Unione degli studenti in campo. Appello al Comune

"La giustizia climatica è principio cardine per invertire la rotta!"

 

Cortei studenteschi in tutta la regione in occasione dello sciopero globale per il clima. "Siamo scesi in piazza a Napoli, Avellino, Caserta e Benevento, insieme al movimento Fridays for future, per dire basta ai cambiamenti climatici e alle devastazioni dell'ambiente.

Eravamo in 15 000 in tutta la regione, 5000 solo a Napoli," - afferma Manuel Masucci, coordinatore dell'Unione degli Studenti Campania -  per pretendere che chi si è arricchito avvelenando la nostra terra e distruggendo il nostro il nostro pianeta, ovvero le mafie, le grandi multinazionali e le compagnie petrolifere paghi la riconversione ecologica. La giustizia climatica è principio cardine per invertire la rotta! 
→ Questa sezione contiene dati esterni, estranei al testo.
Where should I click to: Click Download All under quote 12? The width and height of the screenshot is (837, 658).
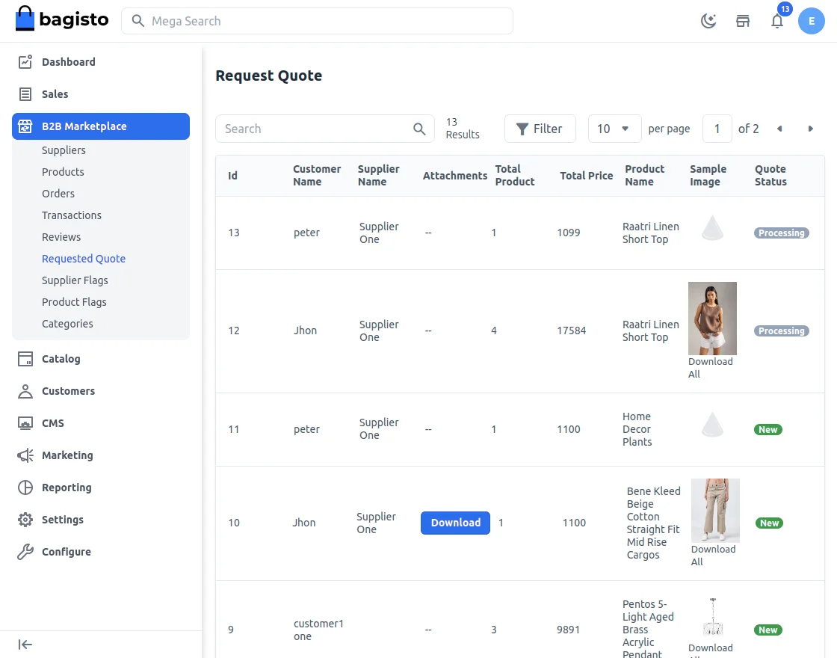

Grazie alla mobilitazione - prosegue l’Uds - il comune di Napoli ha dichiarato l’emergenza climatica. Ora però serve l’impegno del governo a spostare i 16 miliardi di euro di sussidi ambientalmente dannosi su scuola e ricerca, ma soprattutto dobbiamo cambiare a partire dalle scuole: da oggi lotteremo, con la campagna nazionale “education for future” affinché ogni scuola dichiari l’emergenza climatica, sospendendo i percorsi di alternanza scuola lavoro in aziende inquinanti e modificando la didattica, insegnando a cambiare il sistema invece che perpetuarlo. Il movimento non si ferma qui“ conclude il sindacato studentesco “cambiamo il sistema, non il clima!”.